Low CPU usage?

...y..ye...yes, totally, low cpu usage!

Well, if you do not use phaser and formant, it actually is pretty light on it, but if you use it all and hold all 16 voices it can get a little hungry, hehe.
OH, yeah, I need a bit more labels or at least mouse-over messages.
Most Mysterious DialsOscillator sections:
The two little dials above the oscillator 2 are a phase offset for it and randomizer for that offset.
In the middle strip where noise and saturation are, there are also two dials for various modulation methods (FM/PM = frequency modulation/phase modulation and AM/RM = amplitude modulation/ring modulation).
Filter section:
The little unlabeled dial in the filter set controls filter type from Lowpass over pure resonance to Highpass.
Phaser section:
The little filter dials have one type dial that switches between Bandpass, Notch, Lowpass and Highpass, but is all very experimental. As is the little toggle that activates keytracking. All these are just experimental right now.
LFO section:
the bottom two unlabeled dials are randomizations for speed and for amplitude of the lfo.
The rest should explain itself quite well, I think?!
Nice snare! Scream I don't quite get, but MOODY is a Brilliant patch!

And, yes, this is my first VST, but to brag even more, the whole GUI is my custom coding, too, though I used the vstgui 4.0 sdk, I had to invent all gadgets. Most relevant there is my curve envelope gui, which was pretty challenging to me, having to figure out not only the gui aspects, but most of all the vst sdk data management and communications. That was quite...ahm...maddening!

...there's very little help out there and you really have to pull info from countless sources, interpreting their content- more or less- trial'n'error your way to the finish line, haha.

The formant code is mostly from musicdsp.org, while oscillator 2 is inspired by a developer on KVR (but no longer what it was) and oscillator 1 is a wicked construction inspired only in fragments by various codes on musicdsp.org. The phaser is my own recursive design, though also inspired by a musicdsp allpass filter phaser. The main filter is completely of my own design and most likely ridiculously inferior to standard filters, but it tunes perfectly and is superfast. The filter in the phaser section is inspired by moog filter. All the rest is again of my own design, including the polyphony implementation, all the LFO, the delay and so on...
Considering that this is my first go at it, many things are still a bit of stumbling about and really beg to get a whole lot better.
I also still have to add a mono mode with all the bells and whistles of perfect blending. Ironically I've already had that, because I started out mono, but my polyphony solution replaced what I had and I have to find an elegant alternative to work with it again. Same goes for max voice replacement, which is right now crude and will click. However, my mono implementation was and will be again really, really awesome! I've never had that much fun playing mono. I can't wait to have it back again!
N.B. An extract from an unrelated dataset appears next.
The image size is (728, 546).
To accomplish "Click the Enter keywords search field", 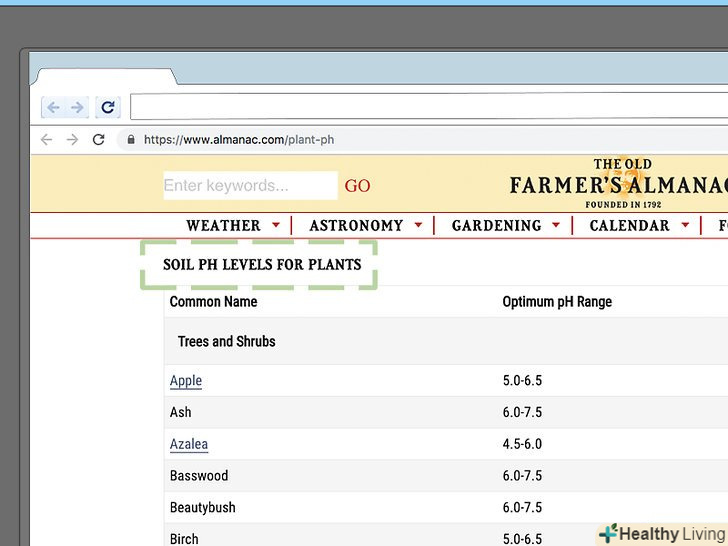I will pos(250,186).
So, yeah, you can make some of the most unique sounds ever with Cirque and the power of nuances is tough to rival, I think. Except for maybe granular synthesis you can satisfy virtually all kinds of synthesis and more.
I really hate TODO lists, hehe, but for Cirque it goes:
- Mono mode
- Polyphony control (mono - max voices)
- Natural blending for note replacement
- Midi Controller implementation
- Reverb
- post saturation
- Envelope modulation
- More optimizations all around
Once this is done, it will be a big milestone for me, for sure!